Une production essentiellement tirée par la demande mondiale d’aliments destinés aux élevages industriels qui produisent une grande partie de la viande et des produits laitiers que nous consommons.
Un boom du soja qui n’est pas sans conséquences prévient Greenpeace France dans un rapport publié ce mois-ci intitulé «Mordue de viande, l’Europe alimente la crise climatique par son addiction au soja». Parmi les solutions envisagées, celle de diminuer drastiquement la consommation de viande et de lait d’ici à 2030 semble incontournable, ce qui impacterait forcément l’industrie agroalimentaire…
L’industrialisation de l’agriculture pointée
Dans le secteur de l’élevage européen, pour répondre à la demande, la tendance est principalement orientée vers une hausse de la production de produits laitiers, de porcs et de volailles, dans des élevages de moins en moins nombreux mais toujours plus vastes et industrialisés. Un système qui se traduit par une augmentation de la demande d’aliments concentrés pour les animaux.
C’est pourquoi, le système de production industrielle de viande et de produits laitiers nécessite aujourd’hui l’utilisation d’importantes quantités de protéines pour nourrir les animaux.
L’UE, 2e importateur mondial de soja
Pour répondre à cette demande croissante de soja pour l’alimentation animale, l’Union européenne, deuxième importateur mondial après la Chine, fait entrer en moyenne chaque année sur son territoire 33 millions de tonnes de soja.
87% du soja consommé dans l’UE est destiné à l’alimentation animale, dont près de 50% pour la volaille (poulets de chair et poules pondeuses), suivie par les porcs (24%), les vaches laitières (16%) et les bovins allaitants (7%). Le reste (4%) sert à nourrir le poisson d’élevage et à la production d’autres viandes.
Si une partie de la production européenne de viande et de produits laitiers est exportée, la plupart reste dans nos frontières.
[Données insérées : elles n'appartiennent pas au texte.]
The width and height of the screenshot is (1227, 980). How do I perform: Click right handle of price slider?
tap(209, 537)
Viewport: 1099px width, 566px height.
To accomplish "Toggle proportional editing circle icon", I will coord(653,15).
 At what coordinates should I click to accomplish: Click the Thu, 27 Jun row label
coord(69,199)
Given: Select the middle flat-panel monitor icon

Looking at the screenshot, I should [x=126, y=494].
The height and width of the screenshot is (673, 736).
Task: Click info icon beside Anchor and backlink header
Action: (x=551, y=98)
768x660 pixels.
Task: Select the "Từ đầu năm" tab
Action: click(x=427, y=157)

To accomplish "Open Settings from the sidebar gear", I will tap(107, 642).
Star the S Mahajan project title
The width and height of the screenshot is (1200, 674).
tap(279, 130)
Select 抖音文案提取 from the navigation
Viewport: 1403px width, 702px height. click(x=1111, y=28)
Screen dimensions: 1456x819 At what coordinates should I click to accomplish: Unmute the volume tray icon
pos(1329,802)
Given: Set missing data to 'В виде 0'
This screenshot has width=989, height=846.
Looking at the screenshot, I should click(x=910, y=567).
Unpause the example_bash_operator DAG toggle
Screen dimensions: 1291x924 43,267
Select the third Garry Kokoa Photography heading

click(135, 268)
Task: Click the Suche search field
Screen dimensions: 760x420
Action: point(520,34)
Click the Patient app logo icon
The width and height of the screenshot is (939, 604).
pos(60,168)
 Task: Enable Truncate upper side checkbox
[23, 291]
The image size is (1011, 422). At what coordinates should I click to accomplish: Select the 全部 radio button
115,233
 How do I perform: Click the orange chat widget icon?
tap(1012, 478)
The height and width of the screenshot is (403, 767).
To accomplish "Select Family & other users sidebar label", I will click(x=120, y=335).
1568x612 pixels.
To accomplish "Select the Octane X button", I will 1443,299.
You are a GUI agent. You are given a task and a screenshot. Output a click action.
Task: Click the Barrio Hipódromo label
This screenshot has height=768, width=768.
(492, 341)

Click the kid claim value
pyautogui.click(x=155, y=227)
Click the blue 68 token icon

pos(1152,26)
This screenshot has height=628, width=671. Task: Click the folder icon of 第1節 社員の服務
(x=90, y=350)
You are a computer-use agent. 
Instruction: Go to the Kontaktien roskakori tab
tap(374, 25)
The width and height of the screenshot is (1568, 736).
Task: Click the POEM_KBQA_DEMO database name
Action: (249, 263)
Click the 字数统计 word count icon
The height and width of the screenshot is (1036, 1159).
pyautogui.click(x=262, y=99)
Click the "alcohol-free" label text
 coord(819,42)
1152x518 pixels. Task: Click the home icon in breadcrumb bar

En Europe de l’Ouest, une personne consomme ainsi en moyenne 85kg de viande et 260kg de lait (ou produits laitiers équivalents) chaque année – soit plus du double de la moyenne mondiale.
L’UE doit réduire sa consommation de produits animaux de 80% d’ici à 2050
D’après des études menées par l’UE elle-même, le soja – et donc l’alimentation animale – a toujours été le principal contributeur européen de la déforestation
à l’échelle mondiale et des émissions dues à celle-ci.
Notre système alimentaire actuel – en particulier la production de viande et de produits laitiers – est donc l’un des principaux facteurs de la déforestation et des émissions de GES. L’ensemble du secteur de l’élevage représente environ 60% des émissions directes des gaz à effet de serre liées à l’agriculture.
Utilisé principalement pour nourrir les animaux,
le soja est à l’origine de près de la moitié de la déforestation importée dans l’UE.
La solution n’est pas pour autant de relocaliser la production de soja sur le territoire européen. Près de 70% des terres agricoles européennes (terres arables et prairies, soit environ 1,2 million de km2), sont déjà utilisées pour nourrir nos animaux.
Il faudrait mobiliser 110 000km2 supplémentaires (une superficie équivalente à l’Autriche et à la Belgique réunies) pour cultiver la même quantité de soja que celle importée dans l’UE à l’heure actuelle. Si l’UE compte subvenir à ses propres besoins en soja et autres cultures protéagineuses essentiellement destinées à l’alimentation animale, sans réduire de façon radicale la production et la consommation de produits animaux, il faudrait « réquisitionner » près de 30% de l’ensemble des terres arables européennes qui ne sont pas déjà utilisées pour nourrir les animaux.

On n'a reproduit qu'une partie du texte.